A-B, the line of epibranchial ganglia; au., auditory capsule; nc., notochord; Hy., tube of hypophysis; Or., oral cavity; u.l., upper lip; l.l. lower lip; vel., septum between oral and respiratory cavities; V., VII., IX., X., cranial nerves; x., nerve with four epibranchial ganglia.

In accordance with the views put forward in this book, a possible interpretation of these plakodal ganglia would be given as follows:—

Beard, who, after Froriep, drew attention to this relation of the cranial ganglia to special skin-patches, has compared them with the parapodial ganglia of annelids, i.e. ganglia in connection with annelidan appendages; whether we are here obtaining a glimpse of the far-off annelidan ancestry of both arthropods and vertebrates it would be premature at present to say. It is natural enough to expect, on my view, to find evidence of annelidan ancestry in vertebrate embryology (as has been so often asserted to be the case), seeing that undoubtedly the Arthropoda are an advanced stage of Annelida; and, indeed, the way is not a long one when we consider Beecher's evidence that the Trilobita belong to the Phyllopoda, certainly a primitive crustacean group, which Bernard derives directly from the annelid group Chætopoda. If, then, these plakodal ganglia indicate the former presence of appendages, we obtain this result:—The foremost ganglion on each side possesses one plakodal ganglion, and therefore indicates an anterior pair of appendages, possibly the cheliceræ. Then comes the peculiar nerve with four plakodal ganglia indicating on each side four appendages close together, possibly the endognaths. Then, finally, on each side, the second large ganglion with two plakodal ganglia, indicating two pairs of appendages, possibly the ectognaths and the metastoma.

Summary.

The consideration of the history of the cranial segmentation shows that whereas, from the commencement of that history, the evidence for two ventral segments supplied by the trigeminal nerve is clear and unmistakable, later observers have tended more and more to increase the number of these segments, until at the present time the evidence is in favour of at least six, probably seven, as the number of segments supplied by the motor part of the trigeminal.

So, also, the original evidence for the number of dorsal or somatic segments limits the number to three, innervated respectively by the oculomotor (III.), trochlear (IV.), and abducens (VI.) nerves, or rather two, since the last nerve belongs to the facial segment. The muscles which these three nerves supply are derived respectively from the walls of the premandibular, mandibular, and hyoid cœlomic cavities.

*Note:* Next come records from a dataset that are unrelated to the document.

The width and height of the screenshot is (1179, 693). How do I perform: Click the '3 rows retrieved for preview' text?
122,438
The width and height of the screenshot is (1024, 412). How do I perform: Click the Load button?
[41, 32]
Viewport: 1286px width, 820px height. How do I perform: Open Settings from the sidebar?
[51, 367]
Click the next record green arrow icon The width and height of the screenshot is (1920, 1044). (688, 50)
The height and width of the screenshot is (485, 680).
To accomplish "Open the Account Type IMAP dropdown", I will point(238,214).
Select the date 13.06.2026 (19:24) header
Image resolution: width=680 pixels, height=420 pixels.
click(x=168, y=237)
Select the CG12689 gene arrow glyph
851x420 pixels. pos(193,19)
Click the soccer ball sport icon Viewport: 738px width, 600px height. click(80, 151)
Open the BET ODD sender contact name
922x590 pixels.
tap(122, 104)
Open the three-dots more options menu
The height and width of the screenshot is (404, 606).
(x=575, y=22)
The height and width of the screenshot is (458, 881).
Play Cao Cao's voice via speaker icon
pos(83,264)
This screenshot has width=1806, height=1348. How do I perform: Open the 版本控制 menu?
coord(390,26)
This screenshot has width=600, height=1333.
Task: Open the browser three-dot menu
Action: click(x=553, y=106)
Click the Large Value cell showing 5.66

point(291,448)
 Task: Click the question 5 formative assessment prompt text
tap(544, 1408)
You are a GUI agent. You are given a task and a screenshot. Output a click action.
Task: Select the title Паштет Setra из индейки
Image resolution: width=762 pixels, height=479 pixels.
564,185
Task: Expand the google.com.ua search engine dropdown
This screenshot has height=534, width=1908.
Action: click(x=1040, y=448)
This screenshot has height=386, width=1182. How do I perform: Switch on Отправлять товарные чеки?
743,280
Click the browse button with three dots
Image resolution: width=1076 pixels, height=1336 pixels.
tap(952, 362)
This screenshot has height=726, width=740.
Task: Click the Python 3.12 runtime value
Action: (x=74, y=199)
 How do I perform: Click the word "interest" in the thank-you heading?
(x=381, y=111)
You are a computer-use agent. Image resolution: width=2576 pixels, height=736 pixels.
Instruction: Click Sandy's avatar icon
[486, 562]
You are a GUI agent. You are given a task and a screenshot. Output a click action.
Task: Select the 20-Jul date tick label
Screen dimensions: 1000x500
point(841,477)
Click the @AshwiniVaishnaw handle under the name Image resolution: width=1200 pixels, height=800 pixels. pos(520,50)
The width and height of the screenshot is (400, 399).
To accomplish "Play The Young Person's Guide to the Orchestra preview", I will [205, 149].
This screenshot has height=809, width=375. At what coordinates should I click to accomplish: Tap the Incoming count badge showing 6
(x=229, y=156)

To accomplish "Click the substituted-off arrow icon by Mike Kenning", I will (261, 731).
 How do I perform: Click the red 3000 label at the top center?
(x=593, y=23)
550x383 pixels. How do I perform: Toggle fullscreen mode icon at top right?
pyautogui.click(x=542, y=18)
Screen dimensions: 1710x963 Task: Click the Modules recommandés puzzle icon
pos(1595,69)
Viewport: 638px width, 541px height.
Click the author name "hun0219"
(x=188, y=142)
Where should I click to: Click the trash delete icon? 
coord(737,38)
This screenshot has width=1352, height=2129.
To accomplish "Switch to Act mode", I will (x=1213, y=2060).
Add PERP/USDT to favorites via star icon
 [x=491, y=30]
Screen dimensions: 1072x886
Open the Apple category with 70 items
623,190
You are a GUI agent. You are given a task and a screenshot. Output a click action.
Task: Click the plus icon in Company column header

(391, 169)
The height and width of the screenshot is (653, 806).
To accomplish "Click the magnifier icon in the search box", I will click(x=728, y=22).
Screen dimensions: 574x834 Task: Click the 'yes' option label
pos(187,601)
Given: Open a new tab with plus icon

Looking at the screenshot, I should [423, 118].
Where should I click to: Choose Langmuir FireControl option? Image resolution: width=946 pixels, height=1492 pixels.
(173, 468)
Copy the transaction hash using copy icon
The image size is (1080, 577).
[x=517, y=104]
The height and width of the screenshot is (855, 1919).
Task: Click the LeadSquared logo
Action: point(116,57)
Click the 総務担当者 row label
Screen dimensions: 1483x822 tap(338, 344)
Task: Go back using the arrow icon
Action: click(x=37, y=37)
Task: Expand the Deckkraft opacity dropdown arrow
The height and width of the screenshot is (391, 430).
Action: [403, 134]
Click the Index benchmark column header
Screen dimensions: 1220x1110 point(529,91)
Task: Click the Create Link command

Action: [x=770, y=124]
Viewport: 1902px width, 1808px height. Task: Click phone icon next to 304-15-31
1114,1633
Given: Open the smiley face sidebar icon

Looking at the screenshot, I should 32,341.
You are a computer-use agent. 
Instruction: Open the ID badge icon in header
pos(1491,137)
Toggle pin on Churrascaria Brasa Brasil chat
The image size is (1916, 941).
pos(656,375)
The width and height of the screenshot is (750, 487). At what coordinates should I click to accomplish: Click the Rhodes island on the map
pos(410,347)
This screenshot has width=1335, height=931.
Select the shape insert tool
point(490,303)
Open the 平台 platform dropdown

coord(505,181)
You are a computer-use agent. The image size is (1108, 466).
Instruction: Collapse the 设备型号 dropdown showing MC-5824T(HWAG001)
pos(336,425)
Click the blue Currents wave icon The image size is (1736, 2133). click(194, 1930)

Later evidence points strongly to the conclusion that the oculomotor nerve and the premandibular cavity represent not one segment but the fusion of four, while the mandibular cavity represents two segments. In addition to these, Miss Platt has discovered a still more anterior head-cavity, which she has named the anterior cavity, so that the pro-otic segments on this reckoning are seven in number, viz.: (1) the anterior cavity, (2, 3, 4, 5) the premandibular cavity, (6, 7) the mandibular cavity. The somatic muscles belonging to these dorsal segments are the eye-muscles, which are all dorso-ventral in position, and are not the same as the longitudinal somatic muscles, but belong to a distinct dorso-ventral segmental group, the only representative of which at present known in the mesosomatic region is the external rectus innervated by the VIth nerve.

These head-cavities, and these muscles of the vertebrate, resemble the corresponding cavities and muscles of the invertebrate to an extraordinary degree, so that it becomes easy to see how the dorso-ventral muscles of the prosomatic segments of the latter have become converted into the eye-musculature of the former. The most powerful proof of all that such a conversion has taken place is that a natural and simple explanation is at once given of the extraordinary course taken by the IVth or trochlear nerve. Ever since neurology began, the course of this nerve has arrested the attention of anatomists. Why should just this one pair of nerve-roots of all those in the whole body be directed dorsalwards instead of ventralwards, and cross each other in the valve of Vieussens, each to supply a simple eye-muscle (the superior oblique) belonging to the other side? For generations anatomists have wondered and found no solution, and yet, without any straining of hypotheses, in consequence simply of the investigation of the anatomy of the corresponding pair of muscles in the scorpion group, the solution is immediately apparent.

This pair of muscles alone, of all the musculature attached to the carapace, crosses the mid-dorsal line to be attached to the other side, thus carrying its nerve with it to the other side; by a continuation of the same process the relation of the trochlear to the superior oblique muscle can be explained.

The comparison of the eye-muscles of the vertebrate with the dorso-ventral segmented muscles of the invertebrate makes the number and nature of the pro-otic segments much clearer.